Reagan denounces bombings, says U.S. won't be driven out


WASHINGTON, Oct. 23, 1983 (UPI) - President Reagan, denouncing the ''bestial nature'' of terrorist bombings in Lebanon that killed scores of American and French troops, vowed Sunday foes of the peace-keeping force cannot ''drive us out.''

''I know there are no words that can express our sorrow and grief for the loss of those splendid young men ... no words that can ease the grief of the families of those young men,'' Reagan said at the White House.


The president, who hastily returned to Washington from a weekend golf outing in Georgia, immediately began meeting with top aides on the events of ''this tragic weekend.''

Reagan called the bombing a ''despicable act.''

Deputy White House press secretary Larry Speakes said the casualty figure as of 6:30 a.m. EDT was 76 Marines dead and 112 injured.

''These are changing figures,'' he stressed, reporting the French deaths at 18.

Speakes said U.S. officials ''do have, as we have had all along, some suspicions'' about who is responsible for the attack, ''But we're not ready to go into who we may suspect.''

One thread of suspicion focuses on an Iranian-backed group believed responsible for the April 18 attack on the American Embassy in Beirut, officials said.


Pentagon spokesman Air Force Lt. Col. Mark Foutch said preliminary plans called for evacuating injured Americans to either Landstuhl Army Hospital or Weisbaden Air Force Hospital in Germany.

Foutch said it would be several hours before authorities could begin releasing names of those killed. He cited the time necessary to confirm the victims' identities and notify relatives.

Reagan, standing in rain on the White House lawn, was accompanied by Secretary of State George Shultz and Robert McFarlane, his new national security adviser.

Also attending the session at the ''situation room'' were Vice President George Bush, Defense Secretary Caspar Weinberger, deputy CIA director John Mahon; Gen. John Vessey, chairman of the Joint Chiefs of Staff; Gen. Paul Kelley, commandant of the Marine Corps; and top Reagan aides, including chief of staff James Baker, deputy chief Michael Deaver and counselor Edwin Meese.

Speakes said he expected congressional leaders to be briefed by National Security Council aides on developments and decisions after the meeting.
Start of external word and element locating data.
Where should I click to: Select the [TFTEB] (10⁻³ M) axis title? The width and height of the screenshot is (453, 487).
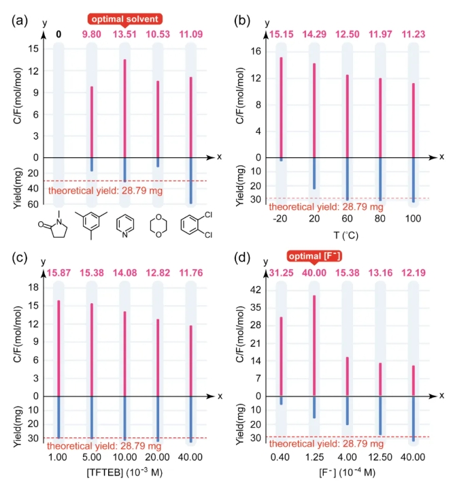[124, 469]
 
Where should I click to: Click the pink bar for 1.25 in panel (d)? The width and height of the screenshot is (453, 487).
[314, 345]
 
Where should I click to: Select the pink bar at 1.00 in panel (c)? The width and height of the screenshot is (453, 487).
[59, 347]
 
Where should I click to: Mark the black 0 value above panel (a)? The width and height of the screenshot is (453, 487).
[58, 33]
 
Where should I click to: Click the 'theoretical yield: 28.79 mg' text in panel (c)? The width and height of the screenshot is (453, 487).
[104, 445]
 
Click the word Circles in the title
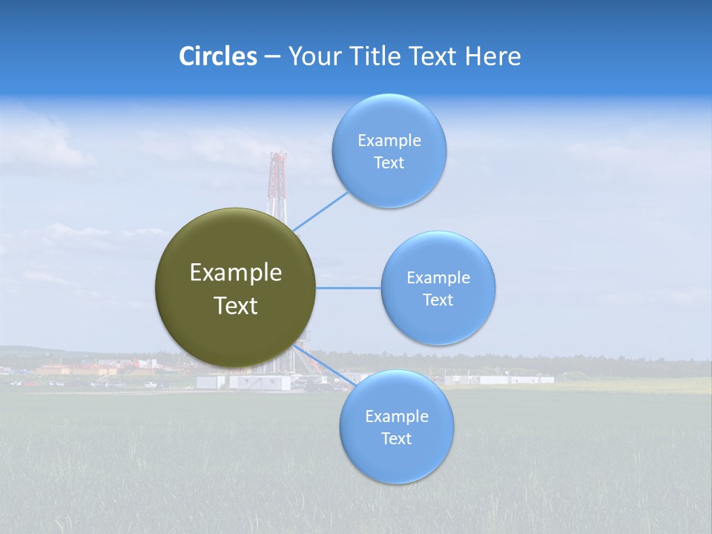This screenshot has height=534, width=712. [217, 56]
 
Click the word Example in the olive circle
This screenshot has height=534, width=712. [235, 273]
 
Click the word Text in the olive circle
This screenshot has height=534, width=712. [235, 306]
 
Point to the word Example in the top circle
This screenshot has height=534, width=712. [389, 140]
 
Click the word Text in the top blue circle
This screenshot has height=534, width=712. [389, 163]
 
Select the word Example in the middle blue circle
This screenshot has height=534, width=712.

''I would not anticipate any major announcement,'' Speakes told reporters.

Reagan, holding an umbrella as he faced the press corps, refused to answer questions but delivered a brief statement, speaking without notes.

''There are no words to properly express our outrage and I think the outrage of all Americans at the despicable act,'' he said.
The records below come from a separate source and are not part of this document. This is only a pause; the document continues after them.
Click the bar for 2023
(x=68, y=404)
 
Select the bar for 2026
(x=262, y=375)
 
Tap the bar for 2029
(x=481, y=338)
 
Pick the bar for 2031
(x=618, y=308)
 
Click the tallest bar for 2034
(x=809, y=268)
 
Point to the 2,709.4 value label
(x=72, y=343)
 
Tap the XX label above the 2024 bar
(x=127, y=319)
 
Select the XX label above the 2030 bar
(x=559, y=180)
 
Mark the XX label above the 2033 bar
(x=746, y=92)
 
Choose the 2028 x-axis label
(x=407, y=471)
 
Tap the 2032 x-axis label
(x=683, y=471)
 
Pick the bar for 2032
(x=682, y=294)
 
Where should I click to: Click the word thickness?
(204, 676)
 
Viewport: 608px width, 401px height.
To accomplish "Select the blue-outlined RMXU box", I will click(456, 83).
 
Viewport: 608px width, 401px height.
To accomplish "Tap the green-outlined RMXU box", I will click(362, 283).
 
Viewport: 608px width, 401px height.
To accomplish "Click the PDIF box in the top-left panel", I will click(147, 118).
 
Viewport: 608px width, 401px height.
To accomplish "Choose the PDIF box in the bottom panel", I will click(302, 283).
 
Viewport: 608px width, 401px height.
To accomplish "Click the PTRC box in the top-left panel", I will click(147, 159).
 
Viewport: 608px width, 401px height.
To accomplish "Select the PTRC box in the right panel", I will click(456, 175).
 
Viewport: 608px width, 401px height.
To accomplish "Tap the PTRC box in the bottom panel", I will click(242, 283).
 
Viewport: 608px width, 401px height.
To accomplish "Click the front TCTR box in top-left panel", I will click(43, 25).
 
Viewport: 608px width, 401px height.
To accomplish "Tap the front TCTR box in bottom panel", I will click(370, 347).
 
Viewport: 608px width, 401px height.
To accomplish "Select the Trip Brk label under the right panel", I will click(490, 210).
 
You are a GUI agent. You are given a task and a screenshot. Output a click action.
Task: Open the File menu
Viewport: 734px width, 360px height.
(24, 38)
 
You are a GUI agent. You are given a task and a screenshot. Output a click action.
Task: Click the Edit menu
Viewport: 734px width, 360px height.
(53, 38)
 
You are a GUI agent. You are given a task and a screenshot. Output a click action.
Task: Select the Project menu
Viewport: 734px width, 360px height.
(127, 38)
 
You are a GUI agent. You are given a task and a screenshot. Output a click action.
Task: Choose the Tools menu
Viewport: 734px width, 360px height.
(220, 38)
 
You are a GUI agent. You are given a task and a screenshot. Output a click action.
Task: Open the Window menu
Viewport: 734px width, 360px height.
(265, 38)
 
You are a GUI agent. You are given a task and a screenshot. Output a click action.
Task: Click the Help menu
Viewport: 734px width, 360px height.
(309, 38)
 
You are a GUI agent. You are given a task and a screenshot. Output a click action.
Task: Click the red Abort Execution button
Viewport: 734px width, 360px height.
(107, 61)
''I think we all should recognize that these deeds make so evident the bestial nature of those who would assume power if they could have their way and drive us out of that area.

''But we must be more determined than ever that they cannot take over that vital and strategic area or for that matter any other part of the earth,'' Reagan said.
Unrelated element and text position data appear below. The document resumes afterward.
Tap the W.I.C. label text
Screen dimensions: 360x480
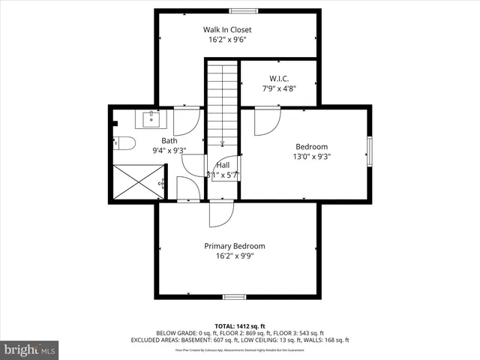click(x=278, y=78)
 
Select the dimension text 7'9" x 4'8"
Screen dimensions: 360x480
click(x=278, y=88)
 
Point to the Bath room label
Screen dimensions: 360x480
click(x=170, y=140)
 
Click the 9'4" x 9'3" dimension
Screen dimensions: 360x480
click(x=170, y=150)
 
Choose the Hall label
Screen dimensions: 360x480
click(x=223, y=165)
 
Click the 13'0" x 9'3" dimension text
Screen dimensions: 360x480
click(x=311, y=157)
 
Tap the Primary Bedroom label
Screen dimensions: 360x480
click(x=235, y=246)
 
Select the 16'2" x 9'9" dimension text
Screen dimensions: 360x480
click(x=235, y=256)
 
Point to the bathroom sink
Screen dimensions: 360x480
click(x=152, y=118)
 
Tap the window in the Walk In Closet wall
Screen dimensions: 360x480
click(x=240, y=10)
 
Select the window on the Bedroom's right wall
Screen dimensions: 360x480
click(x=369, y=149)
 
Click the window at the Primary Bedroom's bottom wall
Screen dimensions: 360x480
click(x=234, y=296)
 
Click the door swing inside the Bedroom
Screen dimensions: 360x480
click(x=266, y=122)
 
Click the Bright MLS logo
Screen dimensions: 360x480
click(x=30, y=350)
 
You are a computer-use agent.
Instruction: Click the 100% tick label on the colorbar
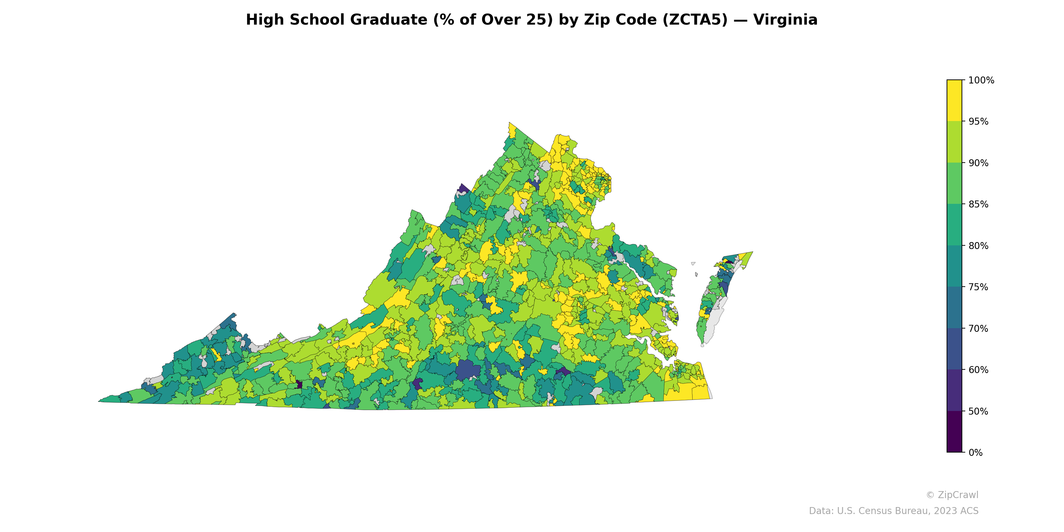981,80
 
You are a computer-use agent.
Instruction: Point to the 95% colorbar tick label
978,121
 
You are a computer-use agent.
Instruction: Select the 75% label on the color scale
978,287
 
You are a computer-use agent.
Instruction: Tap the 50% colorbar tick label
978,411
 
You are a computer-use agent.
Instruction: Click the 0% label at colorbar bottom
975,453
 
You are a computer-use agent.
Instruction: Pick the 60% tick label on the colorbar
978,370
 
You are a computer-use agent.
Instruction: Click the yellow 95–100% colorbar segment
954,100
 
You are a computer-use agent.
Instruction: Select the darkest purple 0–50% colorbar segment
954,432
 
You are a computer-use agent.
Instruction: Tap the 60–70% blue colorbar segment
954,349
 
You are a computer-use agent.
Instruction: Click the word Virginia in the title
785,20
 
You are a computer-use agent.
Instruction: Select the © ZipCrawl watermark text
952,495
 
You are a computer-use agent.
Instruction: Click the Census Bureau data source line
893,511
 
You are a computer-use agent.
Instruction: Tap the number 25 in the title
541,20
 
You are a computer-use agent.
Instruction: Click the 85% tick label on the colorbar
978,204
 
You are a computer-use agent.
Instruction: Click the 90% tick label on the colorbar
978,163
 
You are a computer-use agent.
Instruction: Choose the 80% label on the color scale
978,246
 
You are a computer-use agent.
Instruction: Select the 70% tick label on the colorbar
978,329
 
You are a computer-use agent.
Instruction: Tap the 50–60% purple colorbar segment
954,390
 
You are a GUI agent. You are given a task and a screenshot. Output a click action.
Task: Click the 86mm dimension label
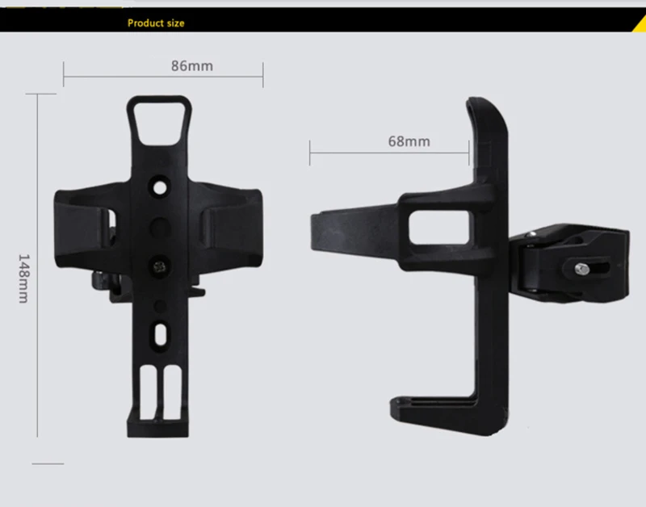192,66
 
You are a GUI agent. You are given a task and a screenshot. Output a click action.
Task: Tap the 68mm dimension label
409,141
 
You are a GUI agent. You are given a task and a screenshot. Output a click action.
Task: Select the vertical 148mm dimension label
24,279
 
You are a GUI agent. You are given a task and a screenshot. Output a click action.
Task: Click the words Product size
156,23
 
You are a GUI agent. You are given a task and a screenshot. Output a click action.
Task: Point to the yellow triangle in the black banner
640,25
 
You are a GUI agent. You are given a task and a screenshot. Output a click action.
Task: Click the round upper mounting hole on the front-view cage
160,188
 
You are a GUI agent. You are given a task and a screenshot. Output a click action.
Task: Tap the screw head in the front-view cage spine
159,267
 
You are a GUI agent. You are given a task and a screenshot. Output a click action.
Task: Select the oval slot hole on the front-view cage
160,334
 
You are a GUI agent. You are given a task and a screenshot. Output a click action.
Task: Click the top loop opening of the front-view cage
159,123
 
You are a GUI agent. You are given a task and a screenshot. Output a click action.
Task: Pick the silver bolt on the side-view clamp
581,270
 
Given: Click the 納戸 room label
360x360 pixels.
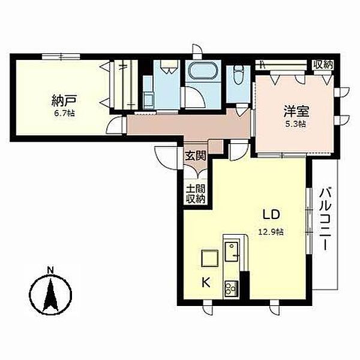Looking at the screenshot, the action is pyautogui.click(x=64, y=101).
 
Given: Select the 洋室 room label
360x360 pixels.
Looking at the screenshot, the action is pyautogui.click(x=296, y=112).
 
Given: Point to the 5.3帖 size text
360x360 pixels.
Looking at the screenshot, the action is pyautogui.click(x=297, y=124).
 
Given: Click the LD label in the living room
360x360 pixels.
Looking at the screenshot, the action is pyautogui.click(x=271, y=215).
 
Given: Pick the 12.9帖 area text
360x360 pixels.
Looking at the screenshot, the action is pyautogui.click(x=271, y=232).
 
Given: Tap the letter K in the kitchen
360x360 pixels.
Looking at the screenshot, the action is pyautogui.click(x=206, y=283).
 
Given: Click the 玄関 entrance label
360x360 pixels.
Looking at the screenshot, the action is pyautogui.click(x=196, y=157).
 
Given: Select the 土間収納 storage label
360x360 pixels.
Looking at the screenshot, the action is pyautogui.click(x=196, y=194).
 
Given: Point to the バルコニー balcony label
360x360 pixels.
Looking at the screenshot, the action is pyautogui.click(x=325, y=219).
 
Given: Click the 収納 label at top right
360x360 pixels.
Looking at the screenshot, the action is pyautogui.click(x=323, y=65).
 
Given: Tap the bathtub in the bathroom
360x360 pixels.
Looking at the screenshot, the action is pyautogui.click(x=203, y=70).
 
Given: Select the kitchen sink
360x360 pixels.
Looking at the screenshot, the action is pyautogui.click(x=232, y=252).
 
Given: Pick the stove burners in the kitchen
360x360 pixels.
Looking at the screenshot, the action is pyautogui.click(x=231, y=289).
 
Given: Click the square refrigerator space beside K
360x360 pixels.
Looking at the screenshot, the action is pyautogui.click(x=209, y=258).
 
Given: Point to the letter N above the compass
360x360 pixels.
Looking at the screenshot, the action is pyautogui.click(x=50, y=271).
Reagan shook his head ''no'' when a reporter asked if he knew who was responsible for the attack, then hurried into the White House.

The president, awakened within hours of the attack, cut short a weekend holiday to return to Washington. Air Force One left Bush Field near Augusta in a driving early morning rain and arrived at Andrews Air Force base outside Washington about 8:20 a.m. EDT.

Col. Timothy Geraghty, the commander of the Marines guarding the Beirut airport, told a press conference more than 70 Marines were known dead, more than 100 wounded and many others missing in the rubble of the battalion landing headquarters.

Marines in nearby companies were wounded when the explosion -- caused by a truck loaded with an estimated ton of explosives -- knocked soldiers out of their bunks and sent shards of glass and boulders flying through the area, Marine officials said.


State-run Beirut Radio reported 120 Americans and 19 French soldiers were killed.

Reagan called Marine Corps Commandant Kelley to express his ''deep personal sense of loss over the sacrifice of the Marines,'' White House officials said.

White House spokesman Peter Roussel said the president was informed by McFarlane of the bombing at 2:27 a.m. EDT -- about 2 hours after it occurred.

The latest casualties are bound to increase pressure on Reagan, who signed a congressional resolution Oct. 12 authorizing American troops to remain in Lebanon for 18 months without further congressional approval.

Last week, reacting to sniper attacks that had killed half a dozen Marines, Reagan declared, ''We're going to keep on doing what we have been doing'' in Lebanon.

''We know there are hazards there,'' he said. ''And no one can feel more deeply about the loss of life and the wounding of some of our men there.

''We knew it was a hazardous undertaking when we joined in the multinational force, but our objective remains the same. We have made great progress there.''

''As long as there's a possibility of making the overall peace plan work,'' Reagan said, ''we're going to stay there.''

Reagan's weekend already had been disturbed by a hostage-taking incident while the president and two Cabinet members were playing on the exclusive Augusta National Golf course. The incident ended with the surrender of the gunman and no casualties. Reagan was never in danger, a White House spokesman said.